## Exploring the MovieLens 100k dataset with SGD, autograd, and the surprise package.

By Gavin Smith and XuanKhanh Nguyen

This project was the third project for my machine learning class this semester. The project aims to train a machine learning algorithm using MovieLens 100k dataset for movie recommendation by optimizing the model’s predictive power. We were given a clean preprocessed version of the MovieLens 100k dataset with 943 users’ ratings of 1682 movies. The input to our prediction system is a (user id, movie id) pair. Our predictor’s output will be a scalar rating y in range (1,5) — a rating of 1 is the worst possible, a rating of 5 is the best. Our main task is to predict the ratings of all user-movie pairs. The recommendation system is performed using four different models.

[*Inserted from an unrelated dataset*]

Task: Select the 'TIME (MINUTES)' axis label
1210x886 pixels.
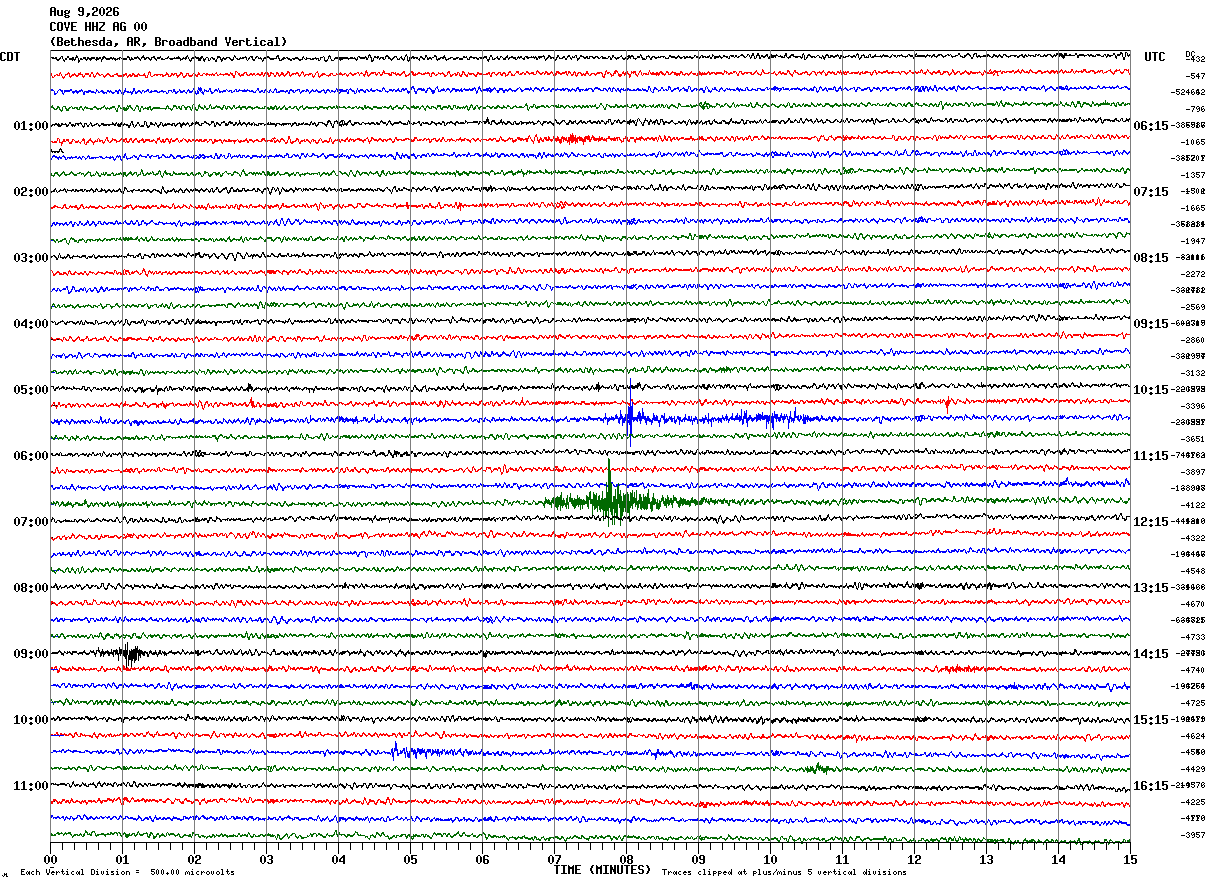Action: tap(602, 870)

- Problem 1 follows the use of the Simple Baseline Model with SGD and Autograd. We take into account the simplest possible baseline model — a model that makes the same scalar prediction for a movie’s rating no matter what user or movie is considered.
- Problem 2 follows the use of the One-Scalar-Per-Item Baseline with SGD and Autograd.
- Problem 3 follows the use of the One-Vector-Per-Item Collaborative Filtering with SGD and Autograd.
- Problem 4 is open-ended. We were given a dataset where ratings have been omitted.

For all problems, our task is to obtain the best possible prediction results on the validation set and the test set regarding Mean Absolute Error (MAE). Methodologies are explained in all sections, along with respective figures.